La meilleure table d’Ithaque ne se situe pas les pieds dans l’eau mais en plein cœur du village de Stavros. Πολυφημο (Polyphemus) est un endroit assez unique… qui tient de la chair et de l’esprit. Si vos convictions personnelles s’épanouissent amplement sous des doctrines « libérales débridées », passez votre chemin. Car le premier étage de la bâtisse vénitienne abrite un musée dédié au Che, et un drapeau cubain flotte à l’entrée (la bobine de Lénine est aussi accrochée en bonne place). Vous savez où vous mettez vos sandales…

Si une chef grecque règne sur les cuisines, la propriétaire du lieu est une suissesse polyglotte, haute en couleurs, avec qui nous avons plus d’une fois refait le monde à pas d’heure, en sirotant un excellent mais perfide tsipouro. Les tables sont disposées au cœur d’un grand jardin, décoré d’objets de récup’ retapés et judicieusement agencés, dont les chats ont fait leur terrain de jeu. La carte mélange des mezzés traditionnels, des plats végétariens avec des recettes plus créatives :  la chef usant des épices, aromates, marinades, nos papilles jubilent devant les saveurs et le bouquet des plats, comme cette daurade marinée « psari savoro » dont la recette date de l’occupation italienne « pesce in saor » ou cet agneau en papillote, d’une succulence et d’un fondant jamais égalé. Pour trempouiller dans la salade d’aubergines, testez la pita craquante faite à la minute, qui arrive toute chaude sur votre table, c’est un must. Alors, évidemment, tout cela a un prix, supérieur aux tavernes traditionnelles. Mais il serait vraiment dommage de ne pas goûter au moins une fois à cette cuisine simple en fait, légère et délectable.

Et puis, il y a le cas Kalypso… on va dire que je m’acharne sur le village de Kioni, mais cette table est à l’image du lieu, prétentieuse et fausse. Même si on y dîne très bien. Je crois que c’est la première fois que nous sommes confrontés à un serveur aussi … peu grec. Comme Kioni est le port des voiliers loués par les Anglais (beaucoup de frime, pas beaucoup de voileux qui savent manœuvrer), le serveur vous parle d’office dans la langue de Shakespeare, tapote votre commande sur un PDA (!!!) et insiste lourdement pour vous faire consommer davantage (business is business). Il cajole les tables de Grands-Bretons qui s’empiffrent en vidant leurs pintes, bruyamment. Même si les plats se sont révélés excellents (poulpe parfaitement cuit, la salade de figues rôties, feta et noix ultra fraîche et savoureuse, comme le tirokafteri), nous avons dès le lendemain délaissé le lieu, pour du couleur locale plus accueillant et amical.

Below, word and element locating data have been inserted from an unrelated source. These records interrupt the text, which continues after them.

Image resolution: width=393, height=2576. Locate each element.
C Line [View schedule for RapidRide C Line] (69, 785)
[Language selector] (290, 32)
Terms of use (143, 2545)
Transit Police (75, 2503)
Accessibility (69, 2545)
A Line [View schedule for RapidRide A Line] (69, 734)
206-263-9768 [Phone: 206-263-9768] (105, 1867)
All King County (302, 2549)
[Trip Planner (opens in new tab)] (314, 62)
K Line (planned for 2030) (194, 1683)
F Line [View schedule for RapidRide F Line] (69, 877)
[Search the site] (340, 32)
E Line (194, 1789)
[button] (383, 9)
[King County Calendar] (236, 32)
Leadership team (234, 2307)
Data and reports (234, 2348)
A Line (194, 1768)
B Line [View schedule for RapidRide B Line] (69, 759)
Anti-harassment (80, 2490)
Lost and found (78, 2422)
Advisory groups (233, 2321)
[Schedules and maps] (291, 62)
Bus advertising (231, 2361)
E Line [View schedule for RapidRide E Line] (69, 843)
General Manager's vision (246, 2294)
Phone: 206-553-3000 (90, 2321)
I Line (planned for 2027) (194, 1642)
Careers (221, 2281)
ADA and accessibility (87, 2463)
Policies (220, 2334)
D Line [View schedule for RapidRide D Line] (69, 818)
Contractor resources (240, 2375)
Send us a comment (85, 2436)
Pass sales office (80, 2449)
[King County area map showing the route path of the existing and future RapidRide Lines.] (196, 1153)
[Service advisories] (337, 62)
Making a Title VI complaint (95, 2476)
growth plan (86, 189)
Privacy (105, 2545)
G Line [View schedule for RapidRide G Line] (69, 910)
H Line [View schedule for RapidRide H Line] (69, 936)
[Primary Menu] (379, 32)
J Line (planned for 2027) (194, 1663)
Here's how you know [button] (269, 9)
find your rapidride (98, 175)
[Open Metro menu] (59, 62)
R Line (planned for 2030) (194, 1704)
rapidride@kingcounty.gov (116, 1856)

Á l’opposé de cette attitude de courtisan servile, à Frikes (décidemment, les villages ont les tavernes qu’ils méritent !), on vous accueille, on vous dorlote, on échange avec vous… et on vous surprend. Chez Penelope (encore une), il faut venir tard, en même temps que les Grecs, pour le meilleur rapport/qualité prix de l’île. Plats locaux, tout simples mais très bons, belle ambiance, chaleur humaine et bonne humeur. Un jour que nous avions manifesté notre enthousiasme pour Anogi, nous avons vu le sourire de Constantina, la femme du patron Stathis, s’épanouir jusqu’aux deux oreilles : native de ce bel endroit, elle posa sur notre table un plat de fromage au thym et la menthe, lové dans une feuille de filo croutillante, avec un sourire entendu : ce fromage de brebis fondant descendait tout droit d’Anogi.

 

Les deux tavernes contiguës à Penelope (Symposium et Rementzo), sont tout autant dignes de combler votre appétit, avec peut-être une préférence pour la dernière, souvent pleine. Nektarion et … Poppy (oui, encore) sont plein d’attention avec leurs clients, prennent le temps de bavarder, d’expliquer les plats, s’excusent parfois de la lenteur du service mais comme tout est fait maison et savoureux, on attend en souriant que les copieuses assiettes arrivent sur la table, arrosées d’un second « lefko krasi », offert par la maison.